Western blotting and immunoprecipitation
After mechanical ventilation or cyclic stretch, the remaining right lung tissue or MLE-12 cells respectively were lysed on ice in a mixture of RIPA and PMSF (Beyotime, China). Equal amounts of protein were separated by 8% sodium dodecyl sulfate polyacrylamide gel electrophoresis, transferred to a polyvinylidene difluoride membrane, blocked in 5% nonfat milk for 2h at temperature, and incubated with primary antibodies at 4°C overnight. The primary antibodies were as follows: E-cadhrein (1:500), occludin (1:1000), Elk1 (1:500, Abcam, Cambridge, MA, USA), MMP-9 (1:500, Santa Cruz Biotechnology, Dallas, TX, USA), and GAPDH (1:1000, Abcam, Cambridge, MA, USA). The membranes were incubated with goat anti-mouse or goat anti-rabbit secondary antibodies for 2 h at room temperature. The ECL SuperSignal reagent (Millipore, Billerica, CA, USA) was used to detect the protein bands by FluorChem E (ProteinSimple, CA, USA). The AlphaView software (ProteinSimple, CA, USA) was used to analyze the relative densities of the proteins. All experiments were performed in triplicates.

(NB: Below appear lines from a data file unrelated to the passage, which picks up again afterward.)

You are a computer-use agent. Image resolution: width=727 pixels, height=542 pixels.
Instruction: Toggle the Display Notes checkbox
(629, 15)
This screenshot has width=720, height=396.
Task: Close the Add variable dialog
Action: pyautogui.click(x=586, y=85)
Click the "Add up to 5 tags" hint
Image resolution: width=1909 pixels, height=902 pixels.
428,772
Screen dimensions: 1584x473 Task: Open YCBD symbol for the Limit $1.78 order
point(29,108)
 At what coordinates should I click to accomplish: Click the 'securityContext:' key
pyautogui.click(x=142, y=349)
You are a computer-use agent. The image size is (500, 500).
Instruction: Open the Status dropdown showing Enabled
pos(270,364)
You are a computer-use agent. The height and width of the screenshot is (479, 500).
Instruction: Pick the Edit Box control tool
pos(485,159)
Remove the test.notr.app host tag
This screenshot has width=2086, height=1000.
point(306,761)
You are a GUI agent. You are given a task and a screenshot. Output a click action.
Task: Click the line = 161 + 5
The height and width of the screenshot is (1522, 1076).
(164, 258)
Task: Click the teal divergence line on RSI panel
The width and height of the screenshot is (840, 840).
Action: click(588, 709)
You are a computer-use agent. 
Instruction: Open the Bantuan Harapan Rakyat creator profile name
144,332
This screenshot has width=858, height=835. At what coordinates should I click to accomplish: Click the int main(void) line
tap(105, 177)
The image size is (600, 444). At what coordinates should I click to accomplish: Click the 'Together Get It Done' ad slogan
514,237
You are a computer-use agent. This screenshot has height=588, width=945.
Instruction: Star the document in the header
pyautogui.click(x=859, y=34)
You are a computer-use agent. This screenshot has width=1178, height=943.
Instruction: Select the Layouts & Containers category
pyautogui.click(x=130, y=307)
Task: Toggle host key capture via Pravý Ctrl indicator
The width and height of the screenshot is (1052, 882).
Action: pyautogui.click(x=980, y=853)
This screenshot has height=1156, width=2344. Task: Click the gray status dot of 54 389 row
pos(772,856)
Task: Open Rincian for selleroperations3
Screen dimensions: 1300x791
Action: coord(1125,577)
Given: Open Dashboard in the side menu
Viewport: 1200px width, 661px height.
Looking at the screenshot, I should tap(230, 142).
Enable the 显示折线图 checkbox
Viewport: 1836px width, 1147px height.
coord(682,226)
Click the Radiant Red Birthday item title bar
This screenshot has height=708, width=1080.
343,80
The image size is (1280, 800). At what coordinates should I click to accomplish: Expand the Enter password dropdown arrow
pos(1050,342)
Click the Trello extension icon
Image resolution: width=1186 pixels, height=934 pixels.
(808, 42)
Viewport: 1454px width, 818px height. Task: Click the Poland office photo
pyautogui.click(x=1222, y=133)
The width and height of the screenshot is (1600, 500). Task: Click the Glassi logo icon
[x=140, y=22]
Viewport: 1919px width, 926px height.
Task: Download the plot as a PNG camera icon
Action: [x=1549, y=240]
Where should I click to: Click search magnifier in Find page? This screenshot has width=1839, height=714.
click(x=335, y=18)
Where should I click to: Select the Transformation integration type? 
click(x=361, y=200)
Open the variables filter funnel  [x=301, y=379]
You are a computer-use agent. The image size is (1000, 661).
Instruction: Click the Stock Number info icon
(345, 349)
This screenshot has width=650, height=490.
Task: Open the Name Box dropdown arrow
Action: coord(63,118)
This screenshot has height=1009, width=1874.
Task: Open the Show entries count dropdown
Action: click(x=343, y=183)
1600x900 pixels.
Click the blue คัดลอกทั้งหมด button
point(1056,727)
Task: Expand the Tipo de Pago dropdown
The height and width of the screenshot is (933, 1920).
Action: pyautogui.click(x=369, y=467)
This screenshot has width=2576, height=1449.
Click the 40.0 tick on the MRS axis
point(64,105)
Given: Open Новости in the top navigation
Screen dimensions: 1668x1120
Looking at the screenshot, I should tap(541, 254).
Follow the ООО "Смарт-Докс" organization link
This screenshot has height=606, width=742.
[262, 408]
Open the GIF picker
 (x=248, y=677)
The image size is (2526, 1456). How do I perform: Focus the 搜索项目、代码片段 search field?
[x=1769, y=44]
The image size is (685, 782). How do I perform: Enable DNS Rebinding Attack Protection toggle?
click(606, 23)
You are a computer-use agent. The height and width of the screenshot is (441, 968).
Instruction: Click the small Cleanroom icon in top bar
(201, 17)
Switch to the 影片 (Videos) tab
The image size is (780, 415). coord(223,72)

After treatment with cyclic stretch for 0h or 4h, MLE-12 cells were lysed in buffer with a protease cocktail for 30 min. The lysate was separated by centrifugation for 30 min. A small amount of supernatant was used for input, and the other part was precleared using isotype control IgG and protein A/G plus-agarose beads (20 μL) for 4 h, and then incubated with anti-Elk1 antibody and protein A/G plus-agarose beads (20 μL) at 4 °C overnight. The immunoprecipitated proteins were dissolved in 2× loading buffer for immunoblot analysis.
Statistical analysis
All data are expressed as mean ± SD. Significant differences were assessed using Student’s t-tests or Tukey and least significance difference (LSD, L) with one-way analysis of variance (ANOVA), when appropriate. Statistical analysis was performed using the SPSS 26.0 statistics package for windows. A P-value <0.05 was considered statistically significant.